_WHAT THE EXERCISE ASKS_. Copy the fire barrier test passage from "On May 17, 1995, OPL" to "2 (see Attachment 1)", swapping "fog-nozzle" for "spray-nozzle" wherever it occurs.

_GIVEN PASSAGE_.
+---+

On April 20, 1995, OPL subjected the test assembly to the test
fire specified in American Society for Testing and Materials
(ASTM) Standard E-119, "Fire Test of Building Construction and
Materials," for 1 hour.  After the fire exposure, the test
specimens were subjected to a fog-nozzle hose stream test.  The
24-inch-wide cable tray; the 3-inch-, 2-inch-, and 1-inch-
diameter conduits; and the air drop exceeded the temperature rise
acceptance criteria of GL 86-10, Supplement 1, near the end of
the 1-hour fire exposure.  None of the barriers burned through
during the fire exposure nor were they breached by the hose
stream.  Table 1 (see Attachment 1) summarizes the test specimen
and fire barrier configurations and the results of the
April 20, 1995, test. 

The second test assembly included a 24-inch-wide steel cable
tray, 1-inch- and 5-inch-diameter steel conduits, and a 2-inch-
diameter air drop.  These test specimens did not contain cables
and were protected with three layers of Interam E54A fire barrier
mat material.  Each layer was 10 mm [0.4 inch] thick.

On May 17, 1995, OPL subjected the test assembly to the test fire
specified in ASTM Standard E-119 for 1 hour.  After the fire
exposure, it subjected the test specimens to a fog-nozzle hose
stream test.  These 1-hour test specimens met the acceptance
criteria of Supplement 1 to GL 86-10.  Table 2 (see Attachment 1)
summarizes the test specimen and fire barrier configurations and
the results of the May 17, 1995, test.

+---+

_DATASET_.
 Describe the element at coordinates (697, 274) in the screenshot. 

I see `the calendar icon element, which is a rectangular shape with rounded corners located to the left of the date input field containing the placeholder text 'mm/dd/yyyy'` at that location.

+---+

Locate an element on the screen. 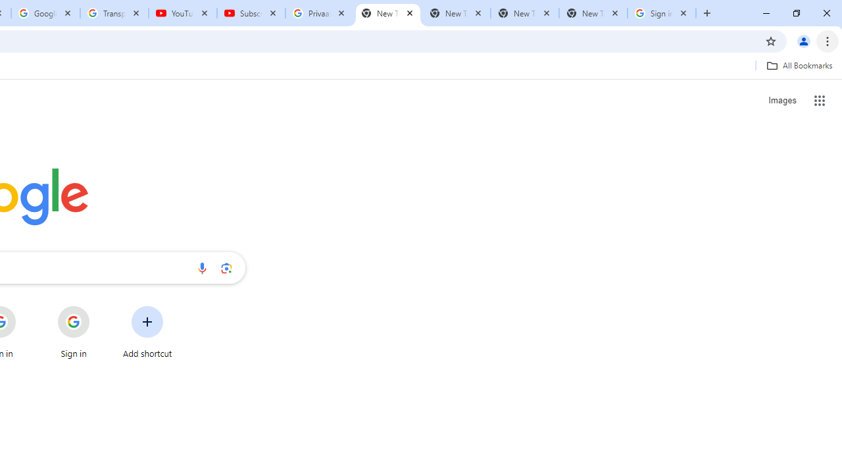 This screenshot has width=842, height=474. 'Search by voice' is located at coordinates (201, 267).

+---+

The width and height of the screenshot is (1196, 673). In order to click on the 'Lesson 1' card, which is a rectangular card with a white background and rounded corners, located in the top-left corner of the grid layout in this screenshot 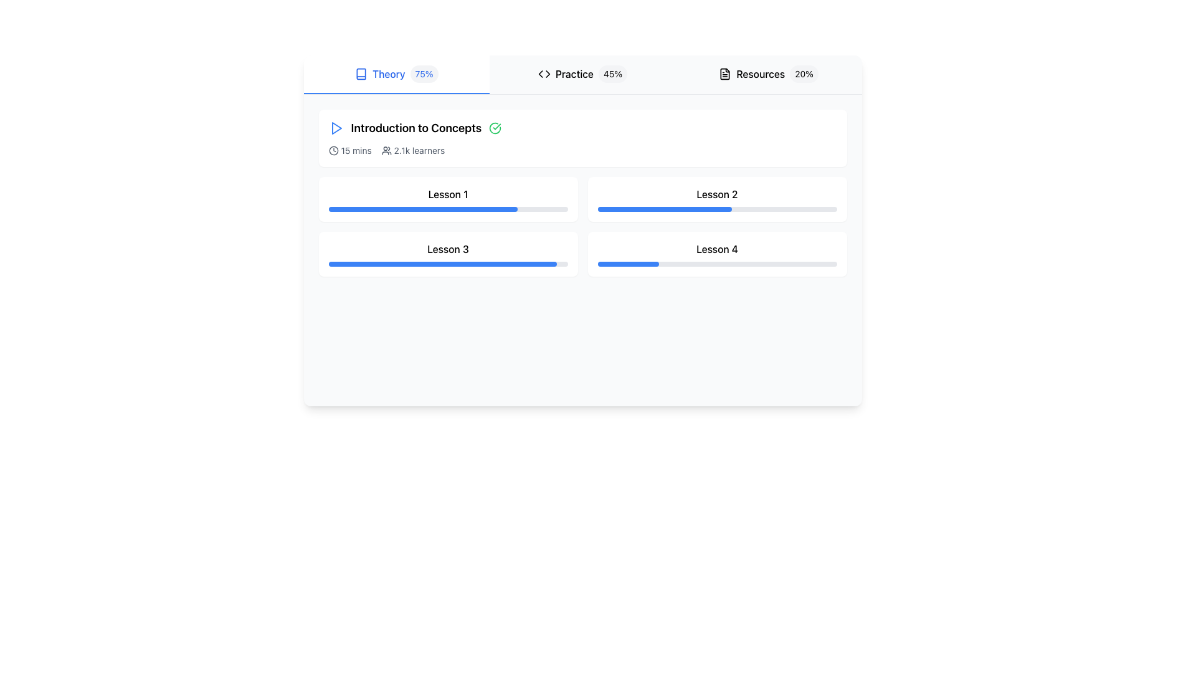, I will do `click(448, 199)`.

+---+

_EXPECTED ANSWER_.
On May 17, 1995, OPL subjected the test assembly to the test fire
specified in ASTM Standard E-119 for 1 hour.  After the fire
exposure, it subjected the test specimens to a spray-nozzle hose
stream test.  These 1-hour test specimens met the acceptance
criteria of Supplement 1 to GL 86-10.  Table 2 (see Attachment 1)